───── Records to use ─────

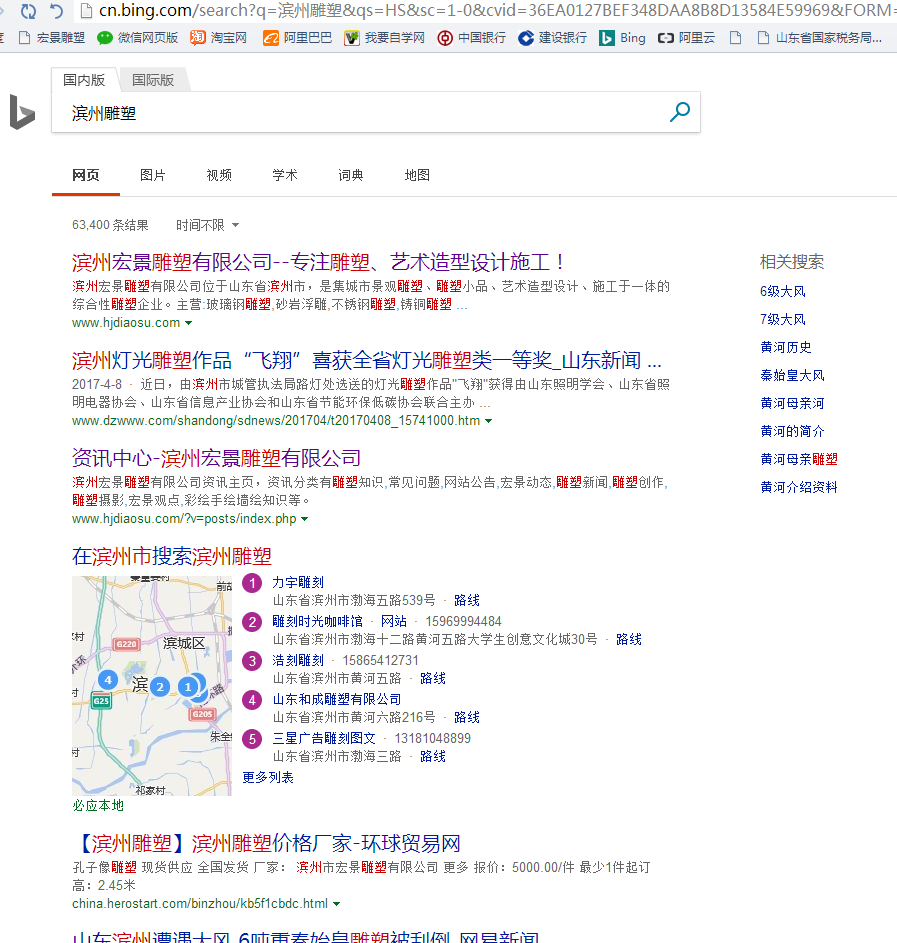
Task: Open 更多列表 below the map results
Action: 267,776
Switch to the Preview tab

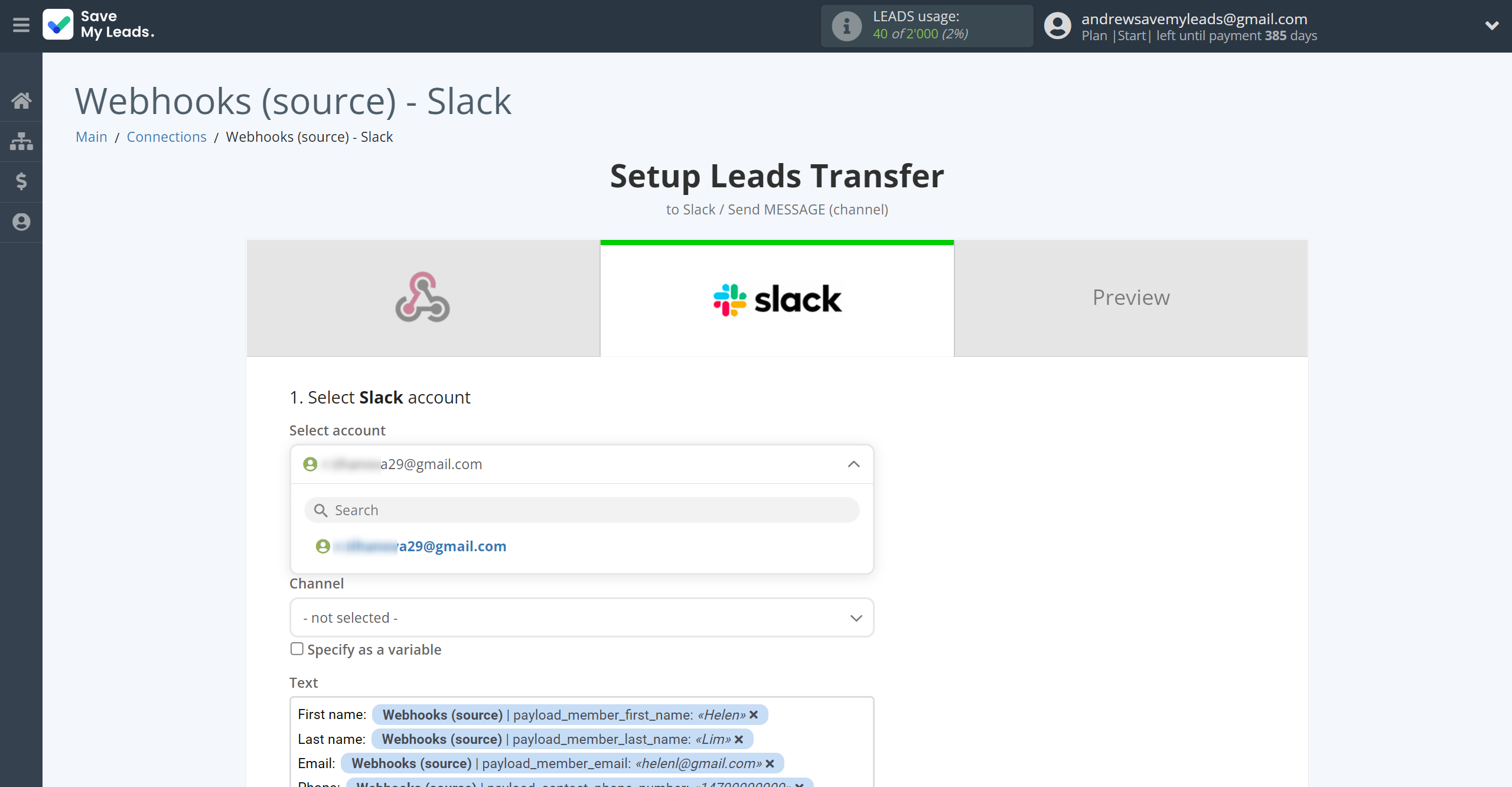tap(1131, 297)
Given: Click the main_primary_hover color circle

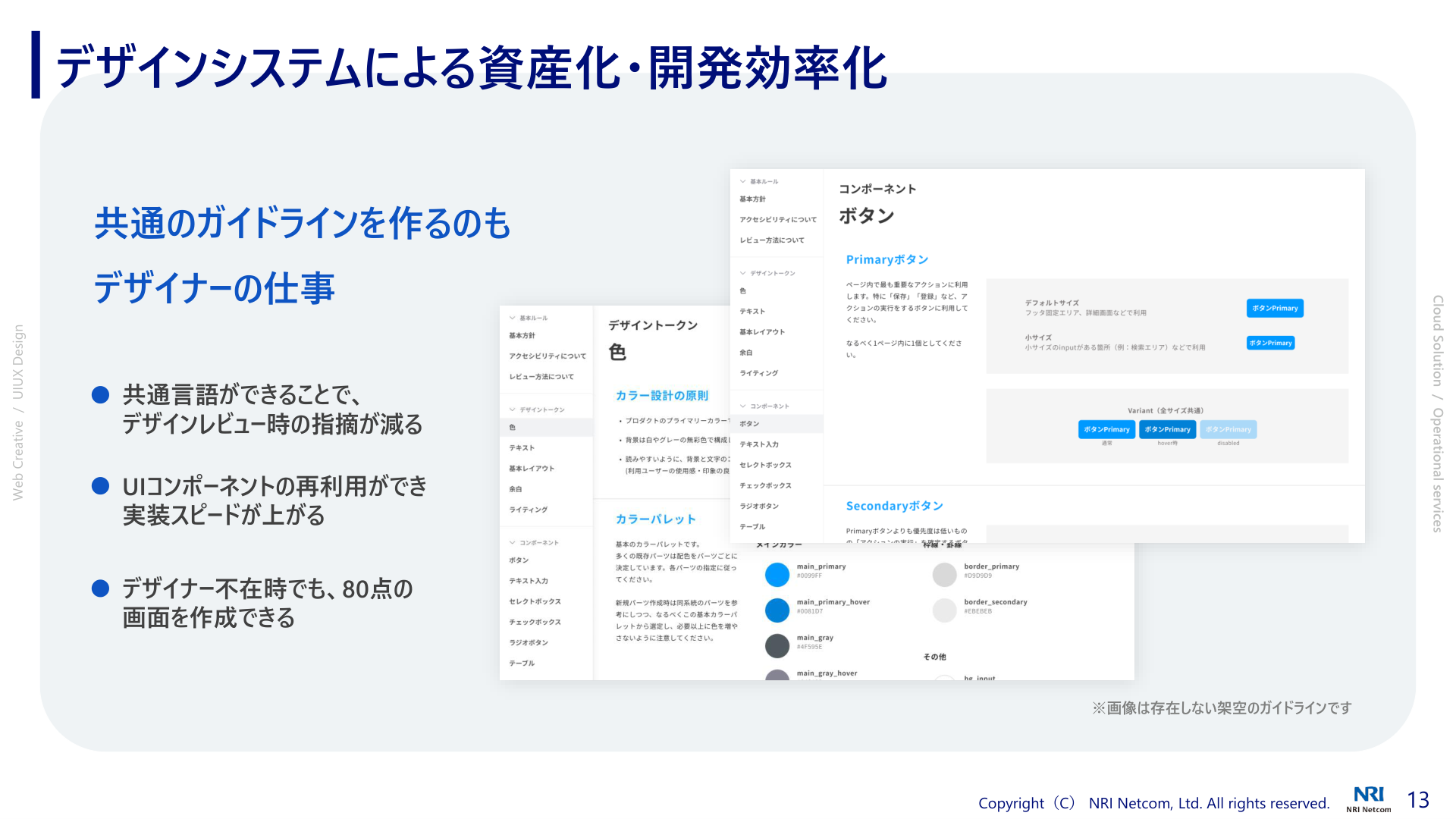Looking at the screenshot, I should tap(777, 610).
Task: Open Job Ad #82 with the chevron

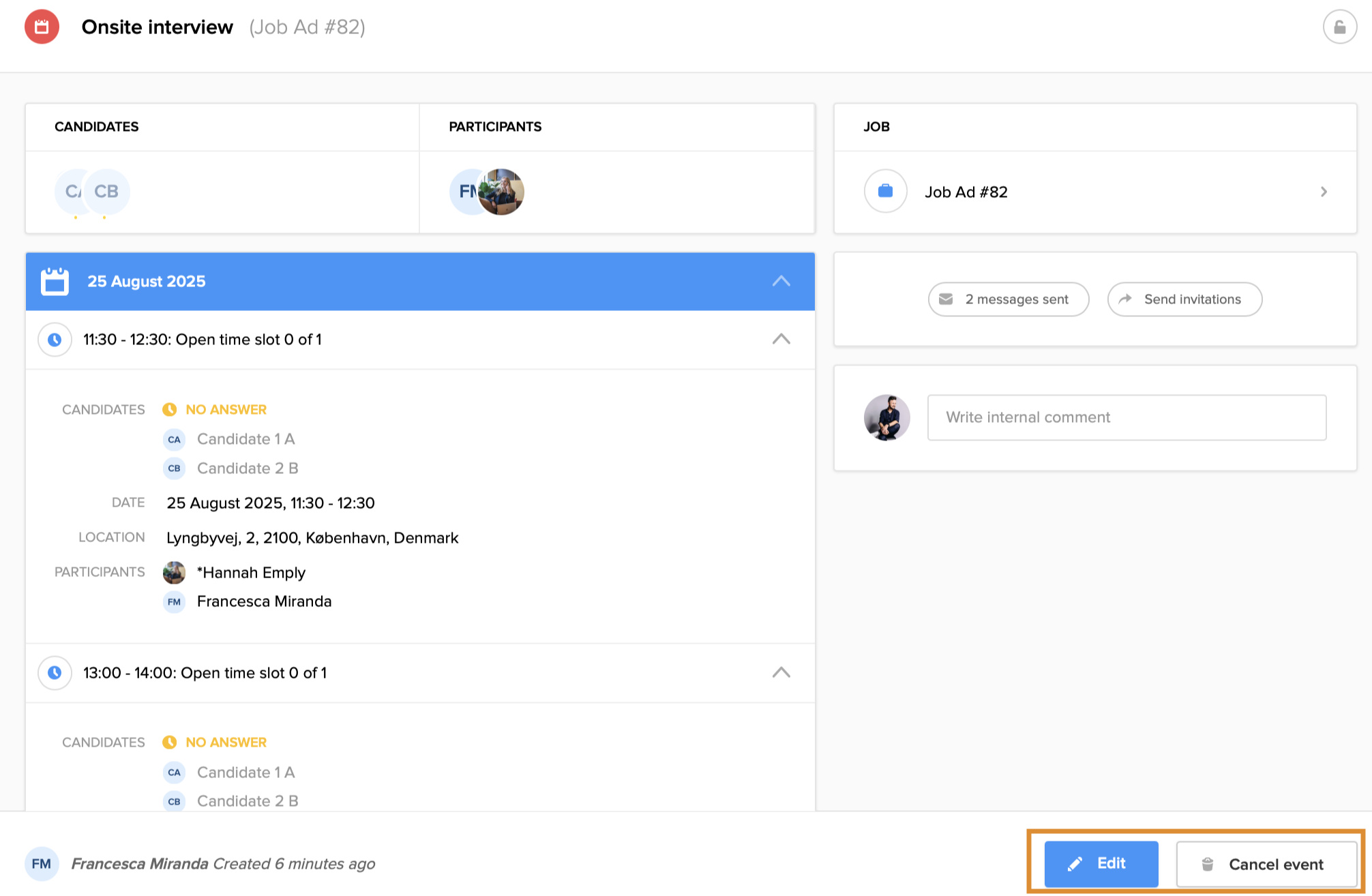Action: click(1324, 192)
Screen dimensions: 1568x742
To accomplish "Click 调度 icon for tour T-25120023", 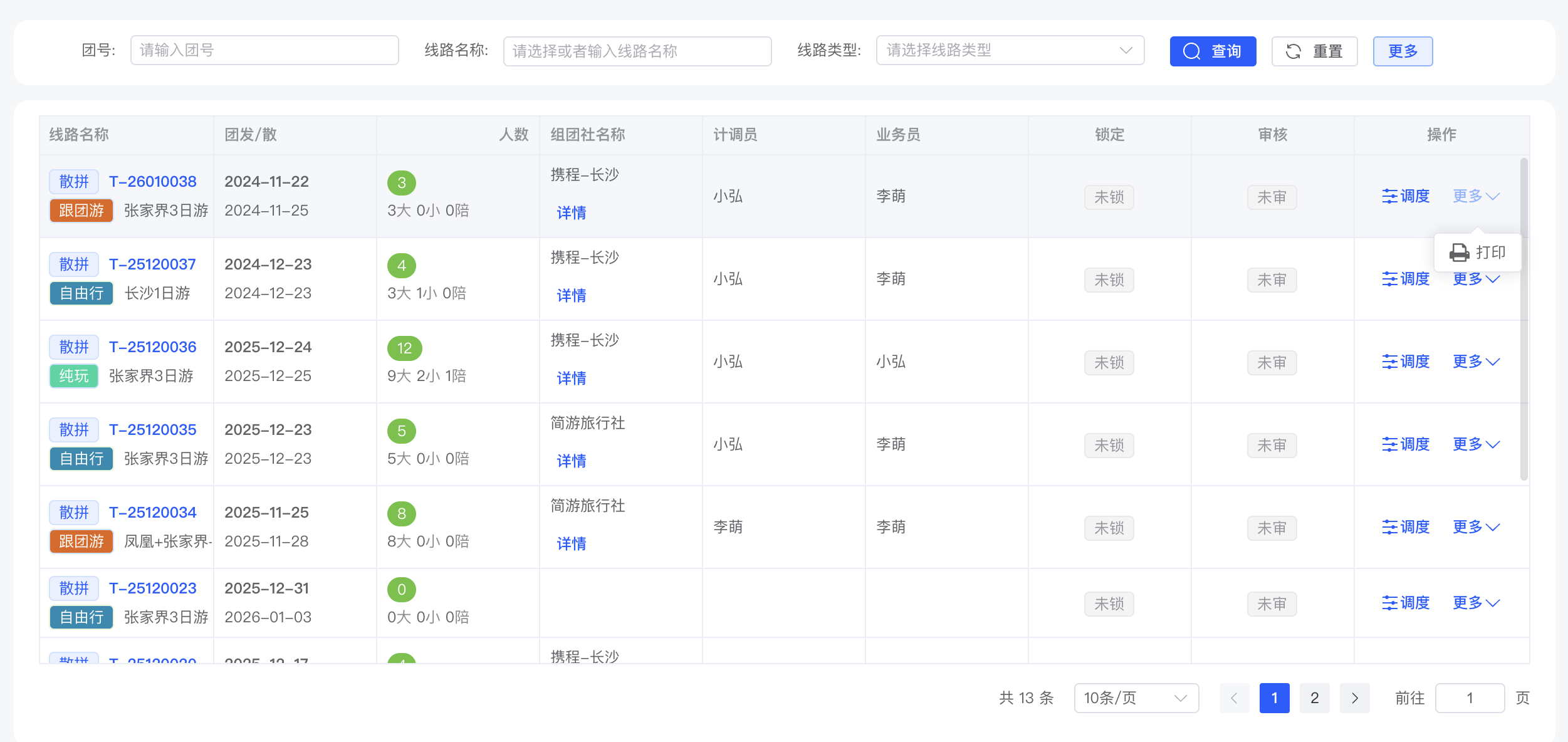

─────

_What this task involves_
Reproduce every one of the lines above word for word, leaving out the pictures.

_Response to this task_
Task: Open 更多列表 below the map results
Action: 267,776
Switch to the Preview tab

tap(1131, 297)
Given: Click the main_primary_hover color circle

Looking at the screenshot, I should tap(777, 610).
Task: Open Job Ad #82 with the chevron

Action: click(1324, 192)
Screen dimensions: 1568x742
To accomplish "Click 调度 icon for tour T-25120023", 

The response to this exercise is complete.